# RECORDS FOR THIS EXERCISE

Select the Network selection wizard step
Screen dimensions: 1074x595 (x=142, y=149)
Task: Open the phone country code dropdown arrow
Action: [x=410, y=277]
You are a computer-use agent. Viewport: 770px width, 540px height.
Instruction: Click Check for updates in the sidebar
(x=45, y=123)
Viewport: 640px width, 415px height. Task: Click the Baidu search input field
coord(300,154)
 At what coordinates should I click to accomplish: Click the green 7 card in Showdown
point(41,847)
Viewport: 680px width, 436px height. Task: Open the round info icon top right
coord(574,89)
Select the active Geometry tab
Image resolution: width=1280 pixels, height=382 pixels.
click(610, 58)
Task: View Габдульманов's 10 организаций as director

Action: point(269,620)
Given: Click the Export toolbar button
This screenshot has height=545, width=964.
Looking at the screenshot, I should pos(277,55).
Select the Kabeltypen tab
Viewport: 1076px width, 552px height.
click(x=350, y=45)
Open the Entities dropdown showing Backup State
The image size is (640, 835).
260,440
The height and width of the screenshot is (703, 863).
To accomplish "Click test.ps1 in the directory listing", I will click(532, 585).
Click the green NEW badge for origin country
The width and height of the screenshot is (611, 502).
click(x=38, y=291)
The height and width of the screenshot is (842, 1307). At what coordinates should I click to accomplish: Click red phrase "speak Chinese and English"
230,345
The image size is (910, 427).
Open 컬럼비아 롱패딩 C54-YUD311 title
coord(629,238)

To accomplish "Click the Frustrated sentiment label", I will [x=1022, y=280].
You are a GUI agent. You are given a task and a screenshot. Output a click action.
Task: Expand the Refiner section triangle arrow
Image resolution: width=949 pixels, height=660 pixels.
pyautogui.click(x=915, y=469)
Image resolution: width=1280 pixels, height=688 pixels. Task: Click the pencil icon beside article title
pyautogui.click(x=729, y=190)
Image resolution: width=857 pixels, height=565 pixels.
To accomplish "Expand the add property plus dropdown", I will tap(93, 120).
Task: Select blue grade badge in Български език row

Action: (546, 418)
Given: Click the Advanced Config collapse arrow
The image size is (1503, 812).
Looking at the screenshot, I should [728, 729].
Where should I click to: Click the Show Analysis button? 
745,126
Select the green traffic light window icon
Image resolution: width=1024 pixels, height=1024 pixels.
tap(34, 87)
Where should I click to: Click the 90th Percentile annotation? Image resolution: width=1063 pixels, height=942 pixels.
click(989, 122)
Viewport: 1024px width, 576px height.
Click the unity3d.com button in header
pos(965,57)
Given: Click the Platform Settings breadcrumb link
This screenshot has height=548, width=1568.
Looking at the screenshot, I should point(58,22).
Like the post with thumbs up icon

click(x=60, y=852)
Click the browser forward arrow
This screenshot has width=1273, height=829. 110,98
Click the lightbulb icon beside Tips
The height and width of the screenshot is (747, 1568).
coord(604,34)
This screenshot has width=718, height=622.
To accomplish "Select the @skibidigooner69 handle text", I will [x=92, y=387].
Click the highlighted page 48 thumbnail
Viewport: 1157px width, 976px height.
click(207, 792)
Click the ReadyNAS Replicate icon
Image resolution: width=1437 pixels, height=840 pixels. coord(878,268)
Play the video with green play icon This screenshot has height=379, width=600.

# GOAL OF THE EXERCISE
Restate each entry exactly, skipping none.

# RESULT FOR THIS EXERCISE
Select the Network selection wizard step
Screen dimensions: 1074x595 (x=142, y=149)
Task: Open the phone country code dropdown arrow
Action: [x=410, y=277]
You are a computer-use agent. Viewport: 770px width, 540px height.
Instruction: Click Check for updates in the sidebar
(x=45, y=123)
Viewport: 640px width, 415px height. Task: Click the Baidu search input field
coord(300,154)
 At what coordinates should I click to accomplish: Click the green 7 card in Showdown
point(41,847)
Viewport: 680px width, 436px height. Task: Open the round info icon top right
coord(574,89)
Select the active Geometry tab
Image resolution: width=1280 pixels, height=382 pixels.
click(610, 58)
Task: View Габдульманов's 10 организаций as director

Action: point(269,620)
Given: Click the Export toolbar button
This screenshot has height=545, width=964.
Looking at the screenshot, I should pos(277,55).
Select the Kabeltypen tab
Viewport: 1076px width, 552px height.
click(x=350, y=45)
Open the Entities dropdown showing Backup State
The image size is (640, 835).
260,440
The height and width of the screenshot is (703, 863).
To accomplish "Click test.ps1 in the directory listing", I will click(532, 585).
Click the green NEW badge for origin country
The width and height of the screenshot is (611, 502).
click(x=38, y=291)
The height and width of the screenshot is (842, 1307). At what coordinates should I click to accomplish: Click red phrase "speak Chinese and English"
230,345
The image size is (910, 427).
Open 컬럼비아 롱패딩 C54-YUD311 title
coord(629,238)

To accomplish "Click the Frustrated sentiment label", I will [x=1022, y=280].
You are a GUI agent. You are given a task and a screenshot. Output a click action.
Task: Expand the Refiner section triangle arrow
Image resolution: width=949 pixels, height=660 pixels.
pyautogui.click(x=915, y=469)
Image resolution: width=1280 pixels, height=688 pixels. Task: Click the pencil icon beside article title
pyautogui.click(x=729, y=190)
Image resolution: width=857 pixels, height=565 pixels.
To accomplish "Expand the add property plus dropdown", I will tap(93, 120).
Task: Select blue grade badge in Български език row

Action: (546, 418)
Given: Click the Advanced Config collapse arrow
The image size is (1503, 812).
Looking at the screenshot, I should [728, 729].
Where should I click to: Click the Show Analysis button? 
745,126
Select the green traffic light window icon
Image resolution: width=1024 pixels, height=1024 pixels.
tap(34, 87)
Where should I click to: Click the 90th Percentile annotation? Image resolution: width=1063 pixels, height=942 pixels.
click(989, 122)
Viewport: 1024px width, 576px height.
Click the unity3d.com button in header
pos(965,57)
Given: Click the Platform Settings breadcrumb link
This screenshot has height=548, width=1568.
Looking at the screenshot, I should point(58,22).
Like the post with thumbs up icon

click(x=60, y=852)
Click the browser forward arrow
This screenshot has width=1273, height=829. 110,98
Click the lightbulb icon beside Tips
The height and width of the screenshot is (747, 1568).
coord(604,34)
This screenshot has width=718, height=622.
To accomplish "Select the @skibidigooner69 handle text", I will [x=92, y=387].
Click the highlighted page 48 thumbnail
Viewport: 1157px width, 976px height.
click(207, 792)
Click the ReadyNAS Replicate icon
Image resolution: width=1437 pixels, height=840 pixels. coord(878,268)
Play the video with green play icon This screenshot has height=379, width=600.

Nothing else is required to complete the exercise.